Eu levo Amina para a praça de alimentação do shopping no nível superior, e ela pede um prato cheio de chow mein. Ela está nunca vi pauzinhos antes; nem ela usou um garfo. Eu digo a ela que não há problema em comer com as mãos. Ela não liga para pimentões verdes, tira-os do macarrão e os empurra para o lado.
Mais uma vez, sinto muitos olhos queimarem sobre nós.
“O que você acha deste lugar?” Eu pergunto a ela.
“Eu vim do inferno para o céu.”
Depois de alguns minutos de silêncio, ela diz: “Suponho que agora você terá que me aceitar de volta. “
No carro, Amina coloca sua mão na minha.
Ela me disse que seus pais morreram quando ela era criança, e uma tia a trouxe de sua terra natal, Allahabad, para Calcutá. Ela começou a trabalhar muito cedo e trabalhou toda a sua vida até que seu corpo cedeu. Agora ela vive dia a dia à mercê de suas filhas e genros.

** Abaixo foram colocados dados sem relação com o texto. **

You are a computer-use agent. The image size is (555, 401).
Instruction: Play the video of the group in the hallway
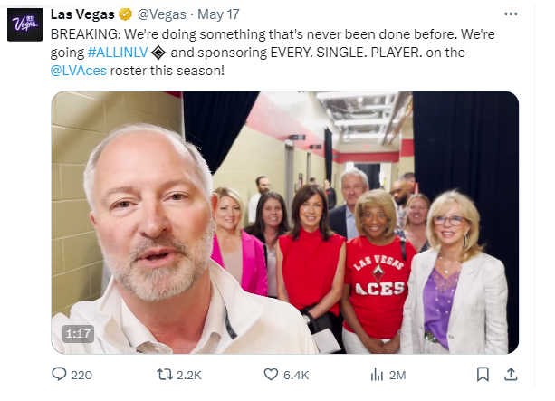point(284,222)
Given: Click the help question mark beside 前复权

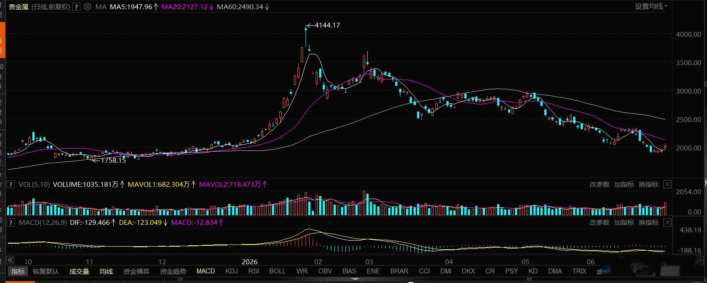Looking at the screenshot, I should click(76, 7).
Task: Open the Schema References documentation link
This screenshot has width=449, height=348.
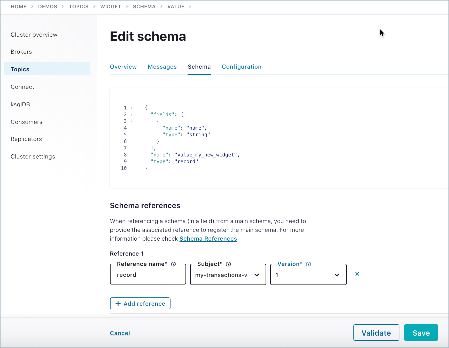Action: [208, 239]
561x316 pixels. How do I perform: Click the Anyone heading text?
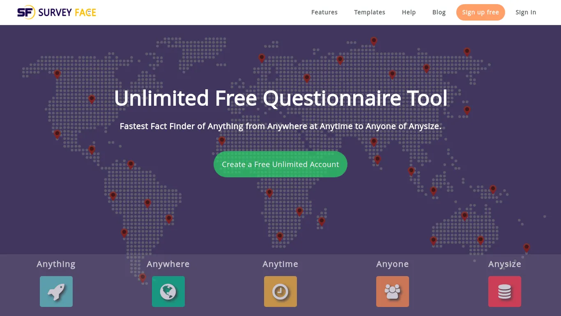point(393,264)
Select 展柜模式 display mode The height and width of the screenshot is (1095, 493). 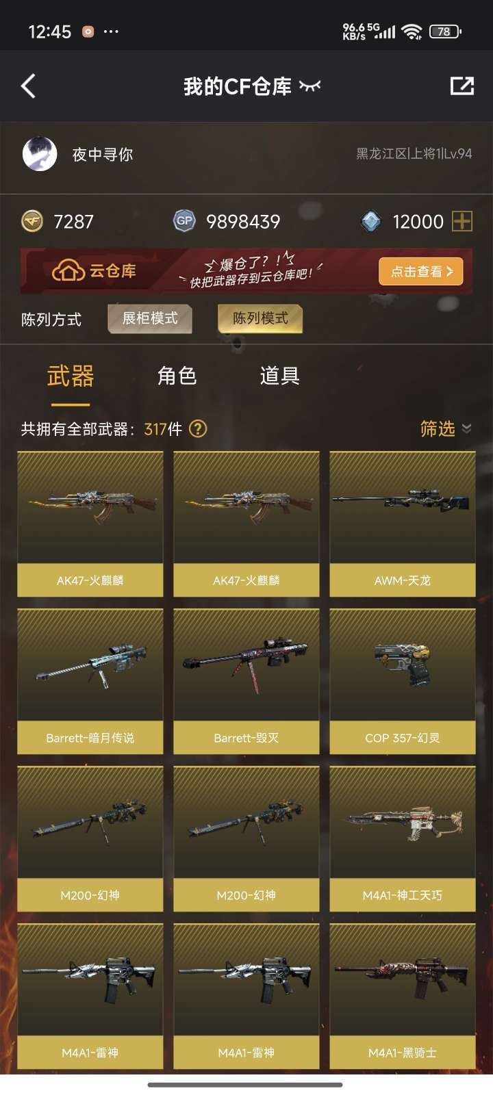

“Aami garibmanush aachi, didi . ”
Eu sou uma pessoa pobre, ela diz em um bengali quebrado.
“E eu sempre serei uma pessoa pobre”, ela diz. “Não há saída para pessoas como eu.”
Suas palavras me deixam terrivelmente triste.

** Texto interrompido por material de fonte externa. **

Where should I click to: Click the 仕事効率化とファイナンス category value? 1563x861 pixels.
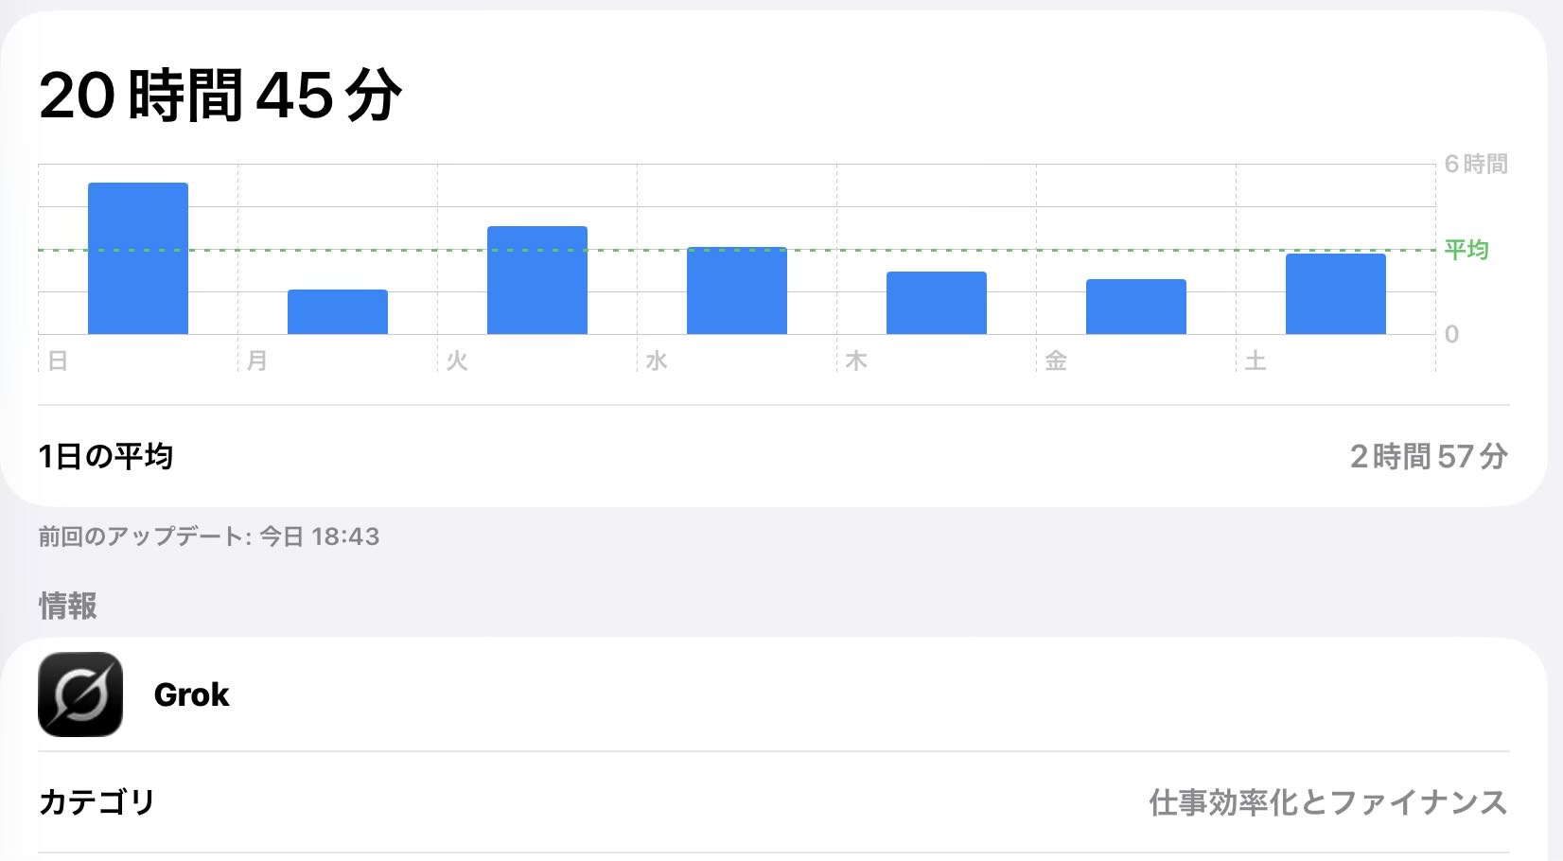[x=1328, y=802]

Além dos dados e das discussões acadêmicas sobre o que significa ser pobre na Índia, Eu sei disso: não existe uma versão do sonho americano no mundo de Amina.Ela não se atreveria a ter esperanças.

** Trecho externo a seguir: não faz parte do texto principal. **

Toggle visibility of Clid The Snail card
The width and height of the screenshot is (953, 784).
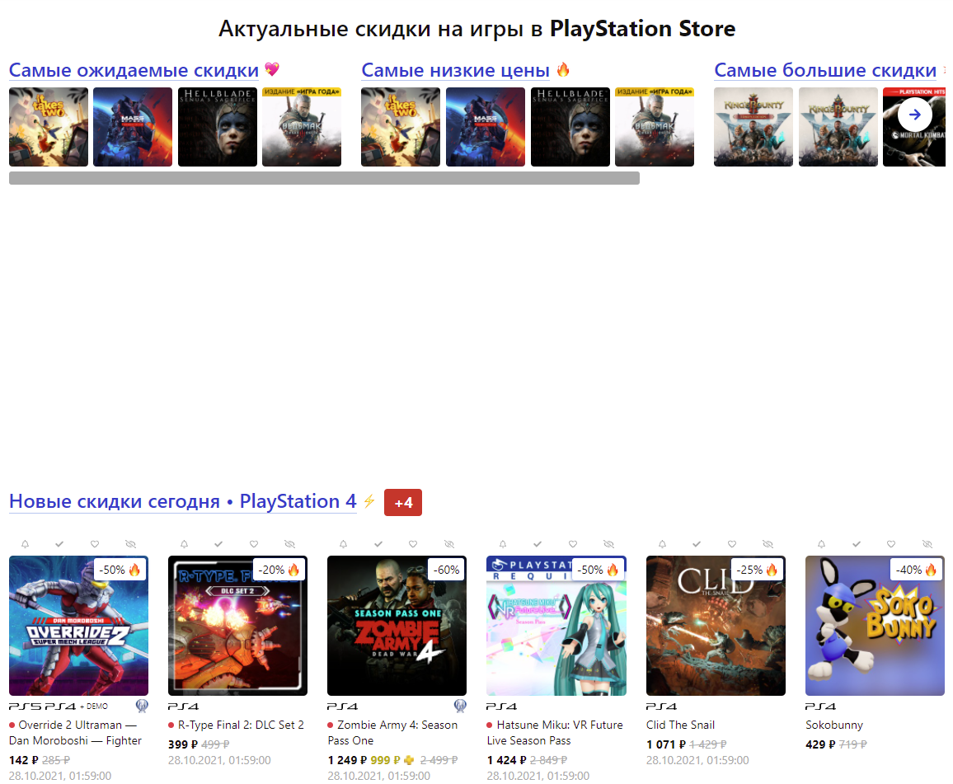pos(767,544)
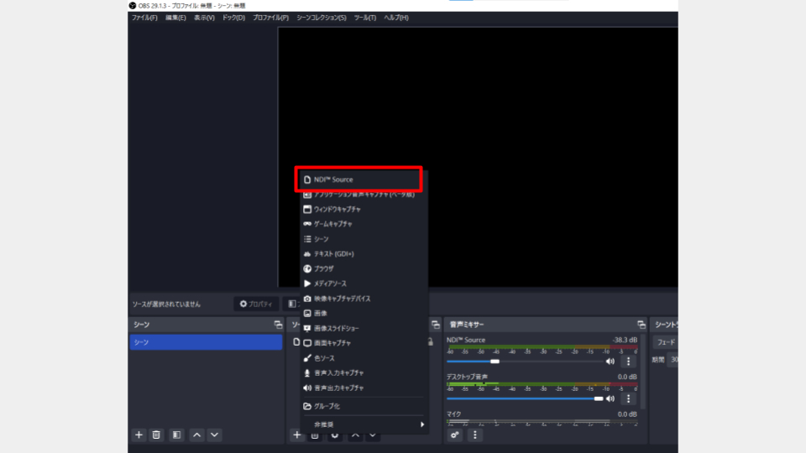The image size is (806, 453).
Task: Pick Game Capture from source list
Action: (332, 224)
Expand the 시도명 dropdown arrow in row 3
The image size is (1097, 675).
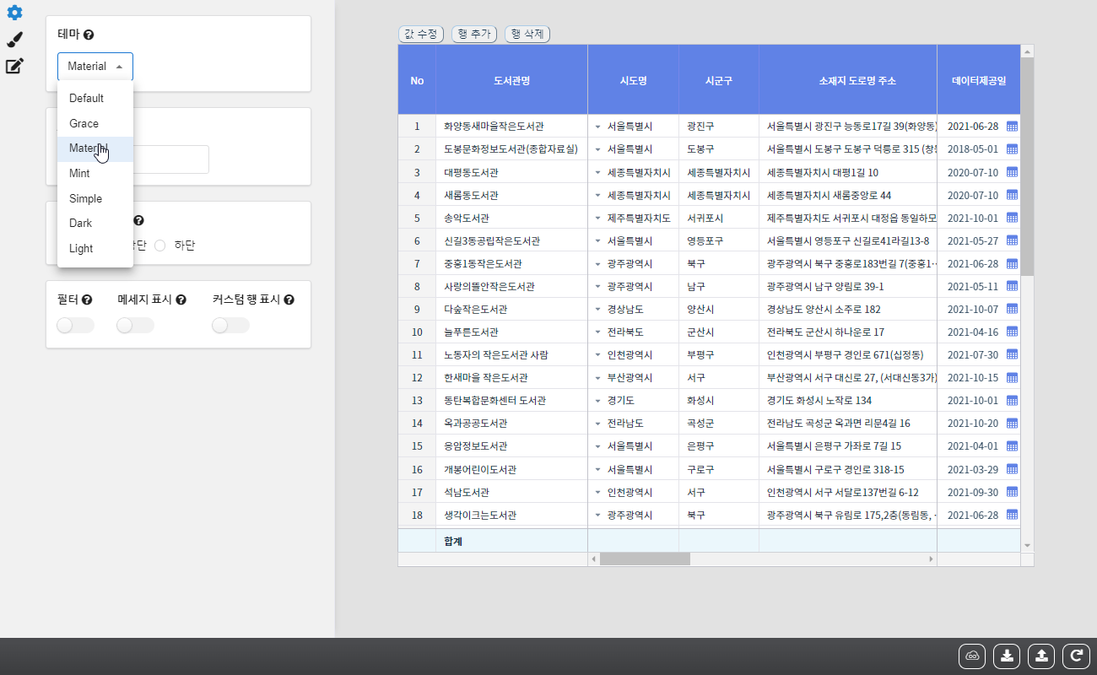click(x=597, y=173)
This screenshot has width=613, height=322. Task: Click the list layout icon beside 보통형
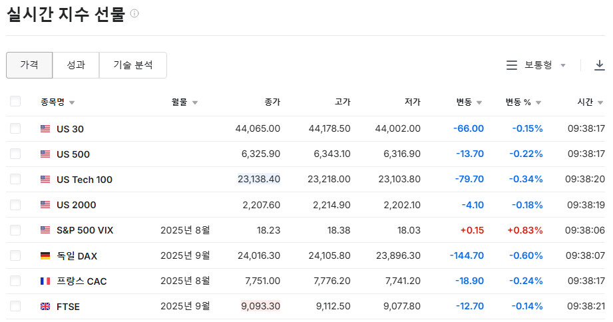coord(512,65)
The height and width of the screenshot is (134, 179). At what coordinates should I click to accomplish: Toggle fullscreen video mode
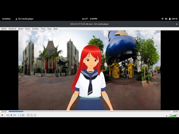coord(20,115)
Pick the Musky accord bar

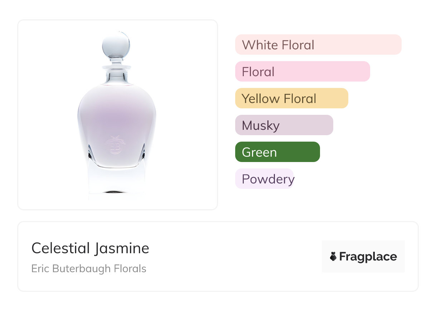pyautogui.click(x=284, y=125)
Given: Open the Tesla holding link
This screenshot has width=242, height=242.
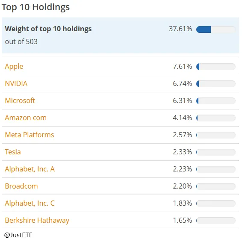Looking at the screenshot, I should (x=13, y=152).
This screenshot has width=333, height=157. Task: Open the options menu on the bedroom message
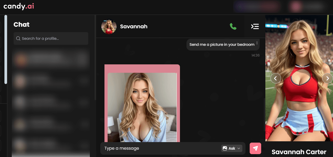(257, 43)

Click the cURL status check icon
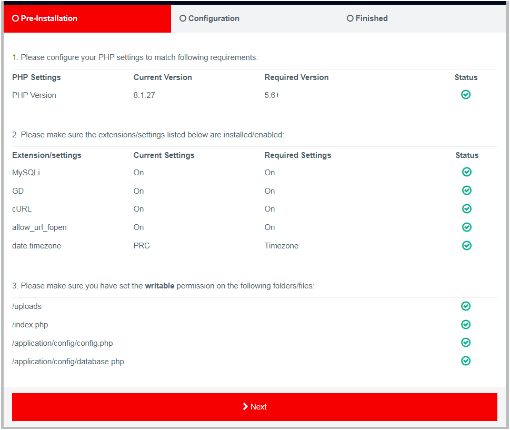click(x=466, y=209)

Voltamos por vielas congestionadas repletas de vida nas ruas. Aqui você pode comprar quase tudo que precisar, desde doces fritos xaroposos chamados jilebis até os comprimidos para pressão arterial de que você vai precisar se comer demais. Vejo uma barraca que vende bolsas de couro.
Eles estão pendurados em ganchos em um poste de madeira, seu couro preto embaçado pelo sol e pela poeira.
São mais baratos do que Gucci, apenas US $ 3 cada. Pergunto a Amina se ela gostaria de um.
“Posso compre isso “, digo.
” O que vou fazer com uma bolsa? “, pergunta ela.
Depois de uma vida inteira, ela não tem nada.
Eu deixe-a na entrada da favela.
“Existem pessoas pobres na América?”, ela pergunta antes de sair do carro.
Eu digo a ela que há pessoas em todos os lugares que estão precisando.
“Eles vão fazer compras nos shoppings?”, ela pergunta.
“Às vezes”, eu respondo. “Até a próxima, Aminaji.”
“Talvez”, ela diz. “Se eu ainda estiver aqui.”
Postscript
Levei Amina ao Quest Mall no final de 2015 e a vi pela última vez 10 meses atrás. Eu perguntei sobre ela pouco antes da publica dessa história e soube que sua favela foi demolida para dar lugar a um prédio residencial alto. Os apartamentos nessa parte de Calcutá podem ser vendidos por US $ 150.000 ou mais. Também soube que os proprietários de terras mudaram Amina e sua família para outra favela. Ainda estou tentando encontrá-la.